Updated by Sage Weil about 8 years ago
- Subject changed from [ FAILED ] LibRadosAioEC.ReturnValuePP in rados-infernalis-distro-basic-openstack to (infernalis) [ FAILED ] LibRadosAioEC.ReturnValuePP in rados-infernalis-distro-basic-openstack
- Status changed from New to Fix Under Review
the timeout comes from mon_lease.
Updated by Sage Weil about 8 years ago
- Has duplicate Bug #14935: "[ FAILED ] ClsHello.Filter" in upgrade:infernalis-x-jewel-distro-basic-vps added
Updated by Sage Weil about 8 years ago
- Has duplicate Bug #14927: "[ FAILED ] ClsLock.Test*" (4 tests) failed in upgrade:hammer-x-jewel-distro-basic-openstack added
Updated by Dan Mick about 8 years ago
Additional logging added in prepare_new_pool shows:
prepare_new_pool failed with -22: error running crushmap through crushtool: (125) Operation canceled
which is consistent with the analysis above.
Updated by Dan Mick about 8 years ago
Sage, what does that PR have to do with this bug? Is the spare rule somehow making crushtool time out, or something? In massive need of dot-connection here
Updated by Loïc Dachary about 8 years ago
That happens because validating the crushmap is blocking the mon. If the validation takes more than mon_lease ... the mon will appear to be unresponsive and bad things start happening.

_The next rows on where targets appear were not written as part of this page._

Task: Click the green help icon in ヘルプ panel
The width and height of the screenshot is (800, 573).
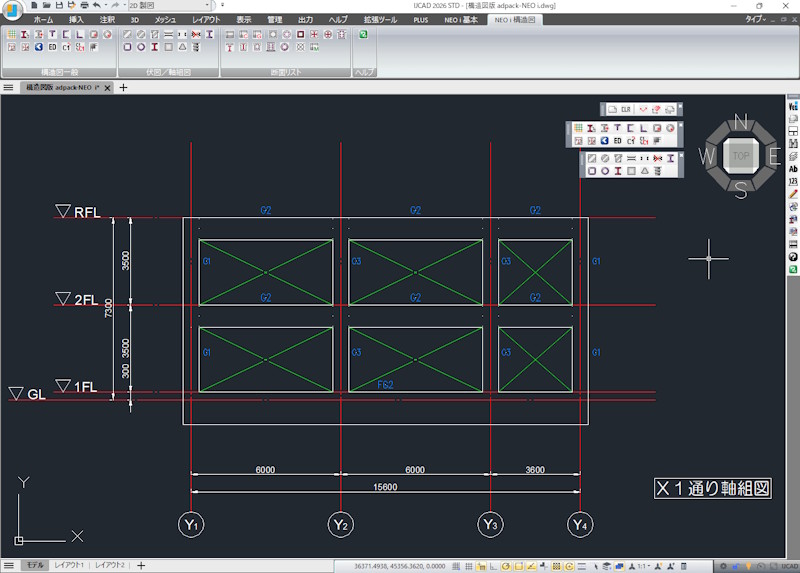Action: tap(363, 34)
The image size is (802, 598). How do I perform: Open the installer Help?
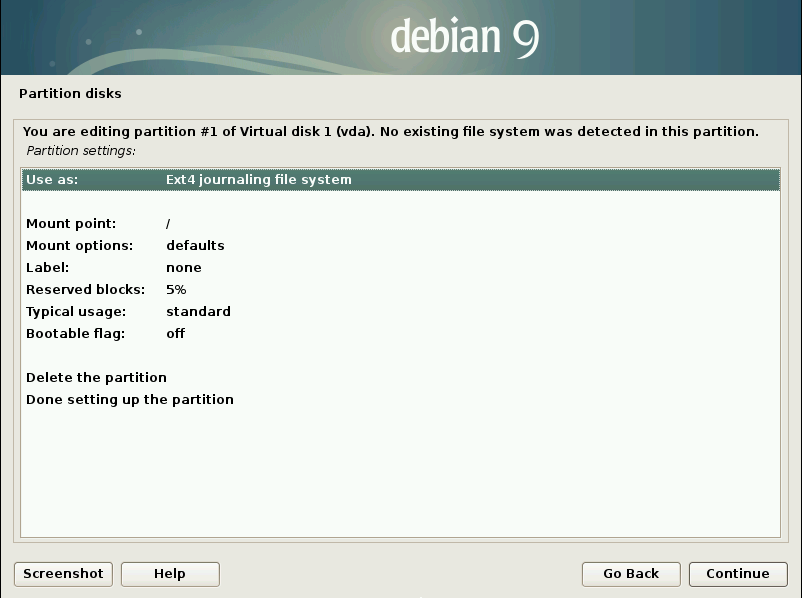(170, 574)
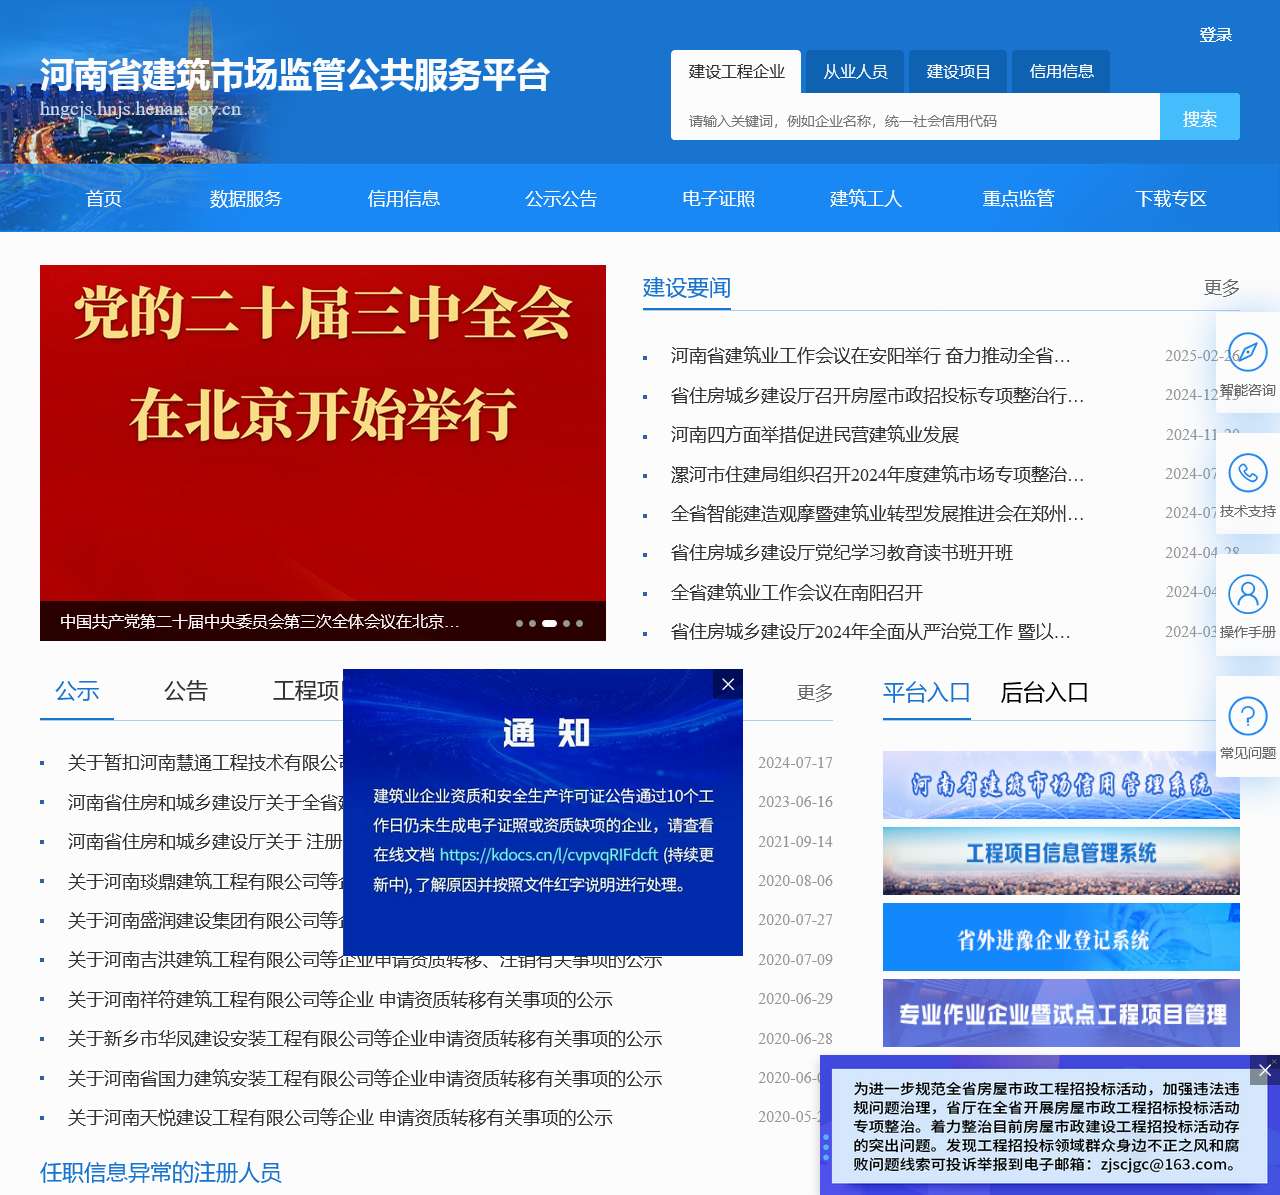Close the 通知 popup dialog

click(x=728, y=684)
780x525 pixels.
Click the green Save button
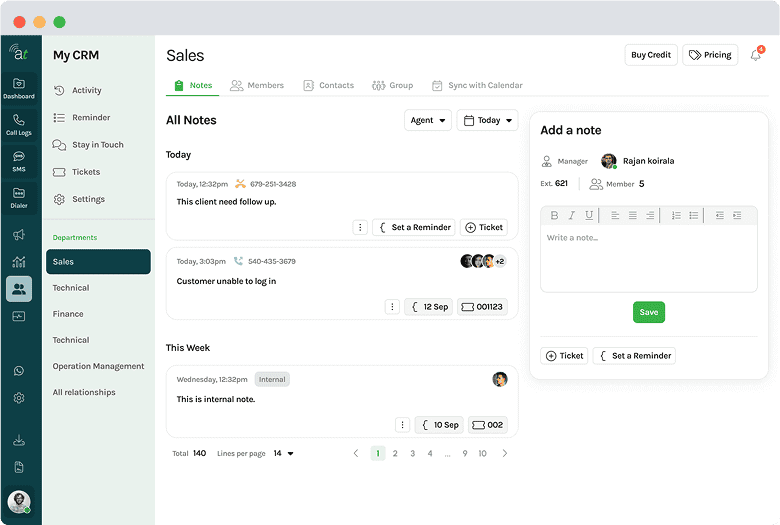(x=649, y=312)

Updated by Loïc Dachary about 8 years ago
http://tracker.ceph.com/issues/15040 is the backport of http://tracker.ceph.com/issues/13878 which explains the issue
Updated by Loïc Dachary about 8 years ago
- Status changed from Fix Under Review to Duplicate
Updated by Loïc Dachary about 8 years ago
- Is duplicate of Backport #15040: infernalis: test/librados/tier.cc doesn't completely clean up EC pools added
Updated by Dan Mick about 8 years ago
mon calls crushtool with a timeout of 5s (mon_lease), and kills it if it takes longer. Because of accumulated EC-pool crush rules due to #13878, crushtool takes longer than it normally would to run; long enough that it violates the 5s timeout, and so the mon kills it; ultimately this shows up as the pool create failure.